In a country where the innocence of childhood has too often been buried under the weight of tradition, coercion, and silence, a rare moment of moral clarity emerged on May 16. Pakistan’s National Assembly unanimously passed a bill banning child marriages—a decision that should have been made decades ago, but was shamefully delayed in a nation that has consistently turned its back on its most vulnerable: its girls.
This law—championed by PPP’s Sharmila Faruqi—is a step toward redemption, but it is also a painful reminder of how many lives have already been shattered. For generations, little girls across Pakistan have been robbed of their childhoods, trafficked under the guise of “marriage,” and discarded by a state that watched in silence. The very fabric of this injustice has been woven by a system that failed to act, failed to punish, and worst of all—often failed to care.

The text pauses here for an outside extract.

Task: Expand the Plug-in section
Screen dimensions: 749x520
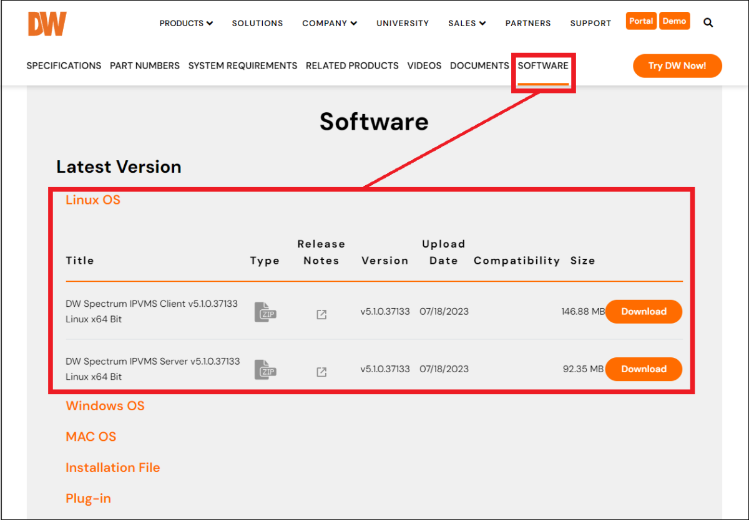Action: click(x=88, y=498)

Under this new legislation, marrying anyone under 18 is a crime. Nikah registrars must now verify CNICs. Clerics, parents, and anyone abetting the crime of child marriage can now be punished with imprisonment, fines, or both. And yet, the most haunting part is that it took until 2025 for Pakistan’s lawmakers to put this on paper—after decades of destroyed futures and stolen dreams.
This isn’t just about lawmaking. It’s about accountability for a country where thousands of girls, especially from minority communities, have been abducted, forcibly converted, and married off—while the state looked the other way. This new law brands these acts for what they truly are: abuse, trafficking, and exploitation. But can the same Pakistan that enabled such horrors be trusted to undo them?
Activists like Farzana Bari and Safdar Chaudhry have rightly celebrated the bill as a “landmark.” But even they know the bitter truth: Pakistan has never had a shortage of laws—it has had a shortage of will. Enforcement has always been the Achilles’ heel. What good is legislation if the police won’t act, the courts won’t convict, and communities keep silent?
Take a long, hard look at rural Sindh, parts of South Punjab, and interior Balochistan—where underage girls are still married off in tribal jirgas or sold in the name of dowry. Where was the state then? Where were the lawmakers, the clerics, and the enforcers?
For six long years, Punjab Assembly member Uzma Kardar pushed for similar laws, only to be silenced by the same patriarchal resistance that cloaks itself in tradition and misuses religion to justify barbarity. And yet, we expect this law to be honored? We must demand it.
Let’s not pretend this is a victory lap. It is not. It’s damage control for decades of moral negligence.
If Pakistan is to truly honor the intent of this bill, it must do more than legislate. It must police its villages, monitor its clerics, protect its minorities, and—above all—treat every girl not as a burden to be married off, but as a citizen to be educated, empowered, and defended.
Because every day that a law goes unenforced, another child is condemned. And Pakistan can no longer afford to carry the weight of its broken daughters.